Angelique Kidjo’s songs have elements of folk, R&B, drum-n-bass, rock ‘n’ roll, and of course all those complex African rhythms. The rat-a-tat beats propelled Kidjo wildly about the stage. She has a remarkable voice. She’s a tremendous dancer. She’s also an impassioned orator, a longtime activist for women’s education issues, and an ambassador for UNICEF and for the Peace and Security program of the African Union.

On the Green, Kidjo sang empowerment anthems for women. She sang about children. She covered Bob Marley. The last half-dozen songs of her set all seemed like showstopper finales, but then up would come another one. You really expected her to end the show after inviting dozens of people from the crowd up onstage to dance with her. This multiracial, multigeneration, multistyled assemblage of humanity kicked up their heels and shook their booties with joyous abandon, while thousands whooped and cheered.

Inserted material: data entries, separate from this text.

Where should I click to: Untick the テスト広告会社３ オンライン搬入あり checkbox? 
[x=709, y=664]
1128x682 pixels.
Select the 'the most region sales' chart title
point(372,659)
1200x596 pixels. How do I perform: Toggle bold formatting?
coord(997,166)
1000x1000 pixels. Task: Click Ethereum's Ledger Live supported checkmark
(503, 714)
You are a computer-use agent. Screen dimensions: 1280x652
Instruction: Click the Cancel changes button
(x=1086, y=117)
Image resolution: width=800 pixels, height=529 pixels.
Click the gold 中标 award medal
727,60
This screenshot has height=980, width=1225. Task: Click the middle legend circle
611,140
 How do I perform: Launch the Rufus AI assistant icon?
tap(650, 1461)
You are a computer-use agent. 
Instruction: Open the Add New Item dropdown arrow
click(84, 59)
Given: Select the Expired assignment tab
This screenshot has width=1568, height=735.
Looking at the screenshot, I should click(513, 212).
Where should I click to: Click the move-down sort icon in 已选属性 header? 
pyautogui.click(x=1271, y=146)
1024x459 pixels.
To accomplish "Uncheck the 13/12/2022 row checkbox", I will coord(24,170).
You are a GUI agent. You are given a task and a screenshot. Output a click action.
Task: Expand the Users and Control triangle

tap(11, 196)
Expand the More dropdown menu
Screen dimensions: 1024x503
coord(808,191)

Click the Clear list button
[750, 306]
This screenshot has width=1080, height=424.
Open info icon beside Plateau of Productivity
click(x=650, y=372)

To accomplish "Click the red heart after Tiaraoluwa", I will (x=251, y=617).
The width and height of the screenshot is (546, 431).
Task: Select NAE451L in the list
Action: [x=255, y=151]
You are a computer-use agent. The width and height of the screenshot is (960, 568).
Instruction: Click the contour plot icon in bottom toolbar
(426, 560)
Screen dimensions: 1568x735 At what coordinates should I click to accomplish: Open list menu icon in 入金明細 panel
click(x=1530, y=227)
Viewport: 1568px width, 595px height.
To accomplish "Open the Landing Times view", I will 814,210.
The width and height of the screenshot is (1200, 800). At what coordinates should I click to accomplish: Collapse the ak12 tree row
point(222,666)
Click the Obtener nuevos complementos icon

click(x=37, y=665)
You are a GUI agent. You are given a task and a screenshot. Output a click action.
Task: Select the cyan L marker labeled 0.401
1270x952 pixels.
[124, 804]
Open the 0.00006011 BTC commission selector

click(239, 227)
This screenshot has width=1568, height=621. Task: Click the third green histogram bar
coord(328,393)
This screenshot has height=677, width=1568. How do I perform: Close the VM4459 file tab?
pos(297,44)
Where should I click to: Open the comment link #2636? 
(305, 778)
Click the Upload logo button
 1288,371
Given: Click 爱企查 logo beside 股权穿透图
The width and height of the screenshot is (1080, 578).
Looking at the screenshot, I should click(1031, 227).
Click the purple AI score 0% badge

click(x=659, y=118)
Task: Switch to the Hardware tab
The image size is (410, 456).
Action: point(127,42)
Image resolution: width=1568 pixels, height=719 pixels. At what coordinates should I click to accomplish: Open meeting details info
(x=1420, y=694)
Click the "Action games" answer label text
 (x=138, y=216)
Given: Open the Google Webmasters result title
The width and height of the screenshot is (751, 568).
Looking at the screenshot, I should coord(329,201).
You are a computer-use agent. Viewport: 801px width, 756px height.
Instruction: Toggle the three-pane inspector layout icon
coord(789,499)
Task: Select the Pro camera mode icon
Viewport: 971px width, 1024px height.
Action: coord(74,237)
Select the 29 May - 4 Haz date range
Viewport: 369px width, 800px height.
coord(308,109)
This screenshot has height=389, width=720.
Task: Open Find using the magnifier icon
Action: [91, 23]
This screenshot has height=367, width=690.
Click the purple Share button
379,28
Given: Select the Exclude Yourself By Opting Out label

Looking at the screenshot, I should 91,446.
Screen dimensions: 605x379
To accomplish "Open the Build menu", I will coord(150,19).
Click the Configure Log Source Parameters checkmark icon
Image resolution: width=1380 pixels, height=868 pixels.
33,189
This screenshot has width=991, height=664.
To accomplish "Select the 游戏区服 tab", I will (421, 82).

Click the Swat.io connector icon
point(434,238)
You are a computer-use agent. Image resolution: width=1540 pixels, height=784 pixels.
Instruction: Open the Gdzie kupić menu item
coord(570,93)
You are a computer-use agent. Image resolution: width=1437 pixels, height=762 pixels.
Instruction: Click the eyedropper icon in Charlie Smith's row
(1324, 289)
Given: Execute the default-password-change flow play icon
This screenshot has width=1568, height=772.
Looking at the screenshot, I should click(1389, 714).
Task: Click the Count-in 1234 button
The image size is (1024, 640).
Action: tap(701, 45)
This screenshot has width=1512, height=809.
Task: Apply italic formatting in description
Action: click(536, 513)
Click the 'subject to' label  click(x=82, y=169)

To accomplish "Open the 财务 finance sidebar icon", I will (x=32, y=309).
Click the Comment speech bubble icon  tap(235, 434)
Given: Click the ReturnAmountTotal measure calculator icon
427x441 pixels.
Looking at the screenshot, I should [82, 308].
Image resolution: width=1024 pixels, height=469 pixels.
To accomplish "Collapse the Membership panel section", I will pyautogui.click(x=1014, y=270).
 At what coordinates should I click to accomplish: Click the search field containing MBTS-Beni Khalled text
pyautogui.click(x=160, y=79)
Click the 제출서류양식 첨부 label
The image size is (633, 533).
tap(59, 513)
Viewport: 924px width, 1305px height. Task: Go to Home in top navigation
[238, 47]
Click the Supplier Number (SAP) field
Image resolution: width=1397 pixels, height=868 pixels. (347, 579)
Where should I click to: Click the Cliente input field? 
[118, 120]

At the end of her main set, the band indulged in a slamming-drum backing-band instrumental meltdown, but this wasn’t one of those fill-in segments where the star goes backstage to take a break. Kidjo was right there at the back of the stage with the band, digging the groves as her bandmates (most of them brought in from New York and Boston) took center stage. Then there was more Kidjo, more Ibeyi (the twins helping lead a singalong), more crowd interactions, more inspirational speeches, more intoxicating dancing.

The rain delay had barely lasted 15 minutes, but the concert went on until 10 p.m., an hour past its scheduled time. It’s clear that Angelique Kidjo could’ve gone on for hours more. And you don’t even have to add the phrase weather permitting.”